If I could answer that question, I might give my younger self the following advice:
1. It's a marathon, not a sprint.
Take lunch breaks and don't work through lunch with students in the room for the first 10 years in the classroom.
Along those same lines, I would also reduce some of my grading load. I would have one box of ream paper that I graded from just tests during one year. That didn't also include things like homework and binder checks or any digital work during the year. There was a level of torture in grading 96 European History AP exams with 2 essays per kid plus a short answer question. The amount of bad handwriting I had to endure is meritorious of some type of prize equivalent to a Pulitzer, Booker or Nobel.
2. Give grace when its healthy.
High school is a stressful time of transition for many students. Teachers have long had strategies to build in both equity and fairness into the school system. Dropping the lowest test grade of the semester, giving out homework passes, giving an extension on a paper without a penalty are a few of the tried and true methods teachers have used.

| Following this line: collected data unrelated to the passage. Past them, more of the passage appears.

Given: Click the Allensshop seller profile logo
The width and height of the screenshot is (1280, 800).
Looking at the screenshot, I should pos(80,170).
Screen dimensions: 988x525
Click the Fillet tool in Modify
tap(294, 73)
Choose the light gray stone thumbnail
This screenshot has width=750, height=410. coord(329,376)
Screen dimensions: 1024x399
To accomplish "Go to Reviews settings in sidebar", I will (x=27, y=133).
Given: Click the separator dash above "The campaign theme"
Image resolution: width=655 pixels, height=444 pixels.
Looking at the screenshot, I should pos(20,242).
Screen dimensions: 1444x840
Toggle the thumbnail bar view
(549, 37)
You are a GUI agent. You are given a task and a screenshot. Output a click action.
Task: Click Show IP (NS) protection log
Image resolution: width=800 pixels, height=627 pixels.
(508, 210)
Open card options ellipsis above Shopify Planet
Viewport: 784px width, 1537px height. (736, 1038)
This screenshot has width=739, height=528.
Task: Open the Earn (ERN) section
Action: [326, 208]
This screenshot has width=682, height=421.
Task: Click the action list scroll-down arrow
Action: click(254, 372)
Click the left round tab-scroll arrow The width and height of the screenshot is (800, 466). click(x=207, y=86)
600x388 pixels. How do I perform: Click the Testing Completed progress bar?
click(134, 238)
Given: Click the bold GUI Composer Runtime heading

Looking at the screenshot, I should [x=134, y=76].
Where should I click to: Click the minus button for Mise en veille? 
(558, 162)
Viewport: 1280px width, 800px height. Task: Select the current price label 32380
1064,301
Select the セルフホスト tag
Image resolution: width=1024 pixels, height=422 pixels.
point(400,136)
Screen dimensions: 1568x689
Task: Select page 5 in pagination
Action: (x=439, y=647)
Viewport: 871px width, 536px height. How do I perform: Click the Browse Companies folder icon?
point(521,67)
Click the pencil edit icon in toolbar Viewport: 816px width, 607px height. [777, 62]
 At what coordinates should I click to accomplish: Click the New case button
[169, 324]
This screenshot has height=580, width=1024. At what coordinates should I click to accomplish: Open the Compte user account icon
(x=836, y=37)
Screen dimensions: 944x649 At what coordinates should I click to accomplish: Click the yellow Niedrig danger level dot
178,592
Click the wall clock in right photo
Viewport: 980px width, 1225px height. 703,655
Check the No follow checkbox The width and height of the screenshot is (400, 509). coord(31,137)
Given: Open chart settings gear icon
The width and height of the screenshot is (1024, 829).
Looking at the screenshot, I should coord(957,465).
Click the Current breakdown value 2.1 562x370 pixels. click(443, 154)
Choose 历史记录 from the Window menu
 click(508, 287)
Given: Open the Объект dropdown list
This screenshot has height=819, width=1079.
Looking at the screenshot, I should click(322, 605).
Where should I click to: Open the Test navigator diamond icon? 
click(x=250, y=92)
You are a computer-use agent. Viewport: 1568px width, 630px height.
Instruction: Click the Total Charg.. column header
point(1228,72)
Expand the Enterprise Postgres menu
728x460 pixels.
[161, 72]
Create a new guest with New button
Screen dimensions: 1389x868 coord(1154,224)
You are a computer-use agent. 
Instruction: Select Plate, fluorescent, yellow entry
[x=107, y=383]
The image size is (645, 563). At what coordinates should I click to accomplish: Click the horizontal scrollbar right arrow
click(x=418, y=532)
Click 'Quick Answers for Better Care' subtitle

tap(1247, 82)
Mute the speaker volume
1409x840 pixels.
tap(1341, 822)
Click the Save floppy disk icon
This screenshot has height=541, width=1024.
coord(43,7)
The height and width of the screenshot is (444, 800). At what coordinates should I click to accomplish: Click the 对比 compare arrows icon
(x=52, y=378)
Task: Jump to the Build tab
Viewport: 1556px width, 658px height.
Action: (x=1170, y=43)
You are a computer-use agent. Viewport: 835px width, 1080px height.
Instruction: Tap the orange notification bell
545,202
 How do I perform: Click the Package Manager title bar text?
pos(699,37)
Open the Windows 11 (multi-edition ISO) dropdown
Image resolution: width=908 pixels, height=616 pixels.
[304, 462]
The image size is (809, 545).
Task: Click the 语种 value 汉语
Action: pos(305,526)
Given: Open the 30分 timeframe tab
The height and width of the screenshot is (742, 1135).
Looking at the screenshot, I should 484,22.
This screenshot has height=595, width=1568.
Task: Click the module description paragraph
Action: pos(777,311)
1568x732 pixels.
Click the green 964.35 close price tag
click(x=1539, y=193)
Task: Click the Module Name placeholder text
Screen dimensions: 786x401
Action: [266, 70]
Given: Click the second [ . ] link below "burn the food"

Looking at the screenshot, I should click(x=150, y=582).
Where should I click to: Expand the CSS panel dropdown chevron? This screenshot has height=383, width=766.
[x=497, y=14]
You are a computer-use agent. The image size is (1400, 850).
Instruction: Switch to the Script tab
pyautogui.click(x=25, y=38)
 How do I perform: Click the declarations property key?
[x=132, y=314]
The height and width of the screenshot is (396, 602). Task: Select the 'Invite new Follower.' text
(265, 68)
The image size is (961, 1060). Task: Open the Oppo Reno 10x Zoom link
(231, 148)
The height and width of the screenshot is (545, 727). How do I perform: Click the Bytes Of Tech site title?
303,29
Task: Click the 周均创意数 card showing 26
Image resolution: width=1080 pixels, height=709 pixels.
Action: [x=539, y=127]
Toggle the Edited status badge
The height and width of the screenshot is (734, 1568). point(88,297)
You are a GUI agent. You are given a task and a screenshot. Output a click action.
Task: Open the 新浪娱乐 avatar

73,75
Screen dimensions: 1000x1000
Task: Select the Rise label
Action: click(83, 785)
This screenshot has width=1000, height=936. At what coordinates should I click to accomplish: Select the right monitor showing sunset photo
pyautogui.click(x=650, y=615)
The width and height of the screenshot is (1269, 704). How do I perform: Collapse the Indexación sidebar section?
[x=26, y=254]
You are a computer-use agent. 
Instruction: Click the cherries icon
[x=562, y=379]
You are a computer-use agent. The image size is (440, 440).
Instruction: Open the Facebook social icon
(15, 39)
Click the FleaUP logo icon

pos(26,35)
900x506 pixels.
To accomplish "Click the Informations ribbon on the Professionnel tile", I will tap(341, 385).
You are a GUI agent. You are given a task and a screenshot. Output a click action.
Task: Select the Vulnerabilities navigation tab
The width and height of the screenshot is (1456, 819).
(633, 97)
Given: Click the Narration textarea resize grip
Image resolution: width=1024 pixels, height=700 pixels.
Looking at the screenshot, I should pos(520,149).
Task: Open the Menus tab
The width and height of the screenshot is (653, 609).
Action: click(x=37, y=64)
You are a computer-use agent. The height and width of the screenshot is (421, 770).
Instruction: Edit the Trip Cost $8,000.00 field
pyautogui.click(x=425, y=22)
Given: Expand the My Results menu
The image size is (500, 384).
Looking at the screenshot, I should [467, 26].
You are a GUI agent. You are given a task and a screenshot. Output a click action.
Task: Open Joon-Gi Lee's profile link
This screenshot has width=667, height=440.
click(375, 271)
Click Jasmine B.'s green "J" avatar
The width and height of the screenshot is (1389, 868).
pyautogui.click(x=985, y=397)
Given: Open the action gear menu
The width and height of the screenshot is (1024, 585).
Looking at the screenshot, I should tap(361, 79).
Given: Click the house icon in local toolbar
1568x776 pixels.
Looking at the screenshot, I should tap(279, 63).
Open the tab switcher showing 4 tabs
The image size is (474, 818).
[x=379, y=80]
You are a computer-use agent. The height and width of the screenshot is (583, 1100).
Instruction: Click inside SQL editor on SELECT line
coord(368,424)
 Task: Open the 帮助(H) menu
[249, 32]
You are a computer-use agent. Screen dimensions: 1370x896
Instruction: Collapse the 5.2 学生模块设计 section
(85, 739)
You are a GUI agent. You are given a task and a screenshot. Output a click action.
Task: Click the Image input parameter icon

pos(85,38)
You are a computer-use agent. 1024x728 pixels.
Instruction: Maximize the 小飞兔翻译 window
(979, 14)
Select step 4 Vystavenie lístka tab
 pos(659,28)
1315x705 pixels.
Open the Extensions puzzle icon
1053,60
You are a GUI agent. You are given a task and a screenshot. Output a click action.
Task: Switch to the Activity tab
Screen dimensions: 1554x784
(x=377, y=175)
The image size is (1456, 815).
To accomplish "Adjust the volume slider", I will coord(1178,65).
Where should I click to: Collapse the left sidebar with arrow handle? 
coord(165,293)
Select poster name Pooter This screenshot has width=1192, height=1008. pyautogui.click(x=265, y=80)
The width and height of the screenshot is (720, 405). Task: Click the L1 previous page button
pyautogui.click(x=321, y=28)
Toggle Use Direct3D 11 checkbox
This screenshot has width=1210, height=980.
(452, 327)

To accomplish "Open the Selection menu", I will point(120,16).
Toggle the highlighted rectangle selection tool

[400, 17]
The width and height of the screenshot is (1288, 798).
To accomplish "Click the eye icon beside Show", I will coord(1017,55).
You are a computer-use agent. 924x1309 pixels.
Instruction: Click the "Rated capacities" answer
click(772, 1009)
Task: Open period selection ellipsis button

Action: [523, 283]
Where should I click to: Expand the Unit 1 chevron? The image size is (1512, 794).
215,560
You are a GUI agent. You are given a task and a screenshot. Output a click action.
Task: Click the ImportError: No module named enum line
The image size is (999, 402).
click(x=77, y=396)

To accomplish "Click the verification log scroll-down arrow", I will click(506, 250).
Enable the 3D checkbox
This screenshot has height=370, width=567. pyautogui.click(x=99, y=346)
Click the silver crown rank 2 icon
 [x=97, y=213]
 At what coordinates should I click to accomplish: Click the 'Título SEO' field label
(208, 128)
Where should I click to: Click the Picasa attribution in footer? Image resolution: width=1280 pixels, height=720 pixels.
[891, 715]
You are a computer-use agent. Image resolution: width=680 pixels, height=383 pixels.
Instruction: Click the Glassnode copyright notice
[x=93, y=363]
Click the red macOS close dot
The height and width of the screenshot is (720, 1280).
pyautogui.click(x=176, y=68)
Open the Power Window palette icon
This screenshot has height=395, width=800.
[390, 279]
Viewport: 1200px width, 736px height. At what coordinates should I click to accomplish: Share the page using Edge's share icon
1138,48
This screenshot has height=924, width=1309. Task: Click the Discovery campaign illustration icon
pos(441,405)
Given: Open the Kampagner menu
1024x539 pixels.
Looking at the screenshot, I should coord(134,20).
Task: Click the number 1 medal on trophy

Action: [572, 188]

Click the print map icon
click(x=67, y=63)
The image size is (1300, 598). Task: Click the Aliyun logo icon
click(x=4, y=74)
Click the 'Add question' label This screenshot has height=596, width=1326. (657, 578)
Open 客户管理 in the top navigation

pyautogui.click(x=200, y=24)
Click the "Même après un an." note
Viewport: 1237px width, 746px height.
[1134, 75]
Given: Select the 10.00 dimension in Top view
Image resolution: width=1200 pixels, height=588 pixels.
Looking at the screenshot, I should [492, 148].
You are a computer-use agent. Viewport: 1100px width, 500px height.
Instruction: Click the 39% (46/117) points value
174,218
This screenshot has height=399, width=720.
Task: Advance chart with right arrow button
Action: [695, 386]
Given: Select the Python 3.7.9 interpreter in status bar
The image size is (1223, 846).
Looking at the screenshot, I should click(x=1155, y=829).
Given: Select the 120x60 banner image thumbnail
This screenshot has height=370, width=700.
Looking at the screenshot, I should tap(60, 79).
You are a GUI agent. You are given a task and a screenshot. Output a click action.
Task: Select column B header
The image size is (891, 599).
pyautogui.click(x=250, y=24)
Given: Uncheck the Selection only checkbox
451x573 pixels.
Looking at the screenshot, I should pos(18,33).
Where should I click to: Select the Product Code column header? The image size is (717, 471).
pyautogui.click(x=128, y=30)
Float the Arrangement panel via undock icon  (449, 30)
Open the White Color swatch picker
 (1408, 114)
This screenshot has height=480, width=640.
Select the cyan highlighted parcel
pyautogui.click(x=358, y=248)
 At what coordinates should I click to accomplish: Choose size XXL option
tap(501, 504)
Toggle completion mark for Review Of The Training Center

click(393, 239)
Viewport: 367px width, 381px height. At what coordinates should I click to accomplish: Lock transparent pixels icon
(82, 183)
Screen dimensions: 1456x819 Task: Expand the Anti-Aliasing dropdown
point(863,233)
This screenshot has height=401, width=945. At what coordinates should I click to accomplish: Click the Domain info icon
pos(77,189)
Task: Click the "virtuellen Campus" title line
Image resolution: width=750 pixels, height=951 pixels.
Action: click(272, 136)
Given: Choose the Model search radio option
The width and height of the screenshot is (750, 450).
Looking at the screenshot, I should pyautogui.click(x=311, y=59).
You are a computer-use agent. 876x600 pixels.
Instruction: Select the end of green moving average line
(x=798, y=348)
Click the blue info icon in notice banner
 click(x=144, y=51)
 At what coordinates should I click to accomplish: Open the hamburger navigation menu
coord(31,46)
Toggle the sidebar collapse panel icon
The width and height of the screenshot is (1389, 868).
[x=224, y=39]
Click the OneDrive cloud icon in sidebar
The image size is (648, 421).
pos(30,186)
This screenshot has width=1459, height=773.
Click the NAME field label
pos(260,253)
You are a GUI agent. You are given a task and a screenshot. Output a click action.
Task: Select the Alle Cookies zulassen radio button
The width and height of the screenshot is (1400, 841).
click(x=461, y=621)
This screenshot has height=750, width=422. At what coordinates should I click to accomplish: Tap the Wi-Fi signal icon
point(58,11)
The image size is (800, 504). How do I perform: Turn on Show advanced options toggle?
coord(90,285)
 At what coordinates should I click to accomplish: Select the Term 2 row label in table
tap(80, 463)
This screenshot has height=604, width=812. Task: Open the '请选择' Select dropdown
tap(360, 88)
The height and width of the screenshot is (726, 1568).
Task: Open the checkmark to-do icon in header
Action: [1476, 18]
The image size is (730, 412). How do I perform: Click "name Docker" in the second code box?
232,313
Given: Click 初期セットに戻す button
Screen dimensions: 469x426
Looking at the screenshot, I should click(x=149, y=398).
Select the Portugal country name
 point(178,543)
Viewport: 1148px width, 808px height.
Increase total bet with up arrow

3. Don't be duped and manipulated.
Wisdom is knowing the difference between a student who is being lazy and needs boundaries and a student who genuinely needs an extension on a deadline. I recognize that thinking that a student is lazy is not a charitable view. In our current classroom culture after the pandemic the pendulum has swung to an extreme. Deadlines are against some school's policies. Students then don't engage in the iterative learning through the semester and then expect some type of miracle learning at the end of the semester. Kids often appreciate boundaries and expect adults to enforce them. You are adult, don't be afraid to act like one when a child is acting childish. Help your student become the better version of themselves and find self esteem through a challenging accomplishment.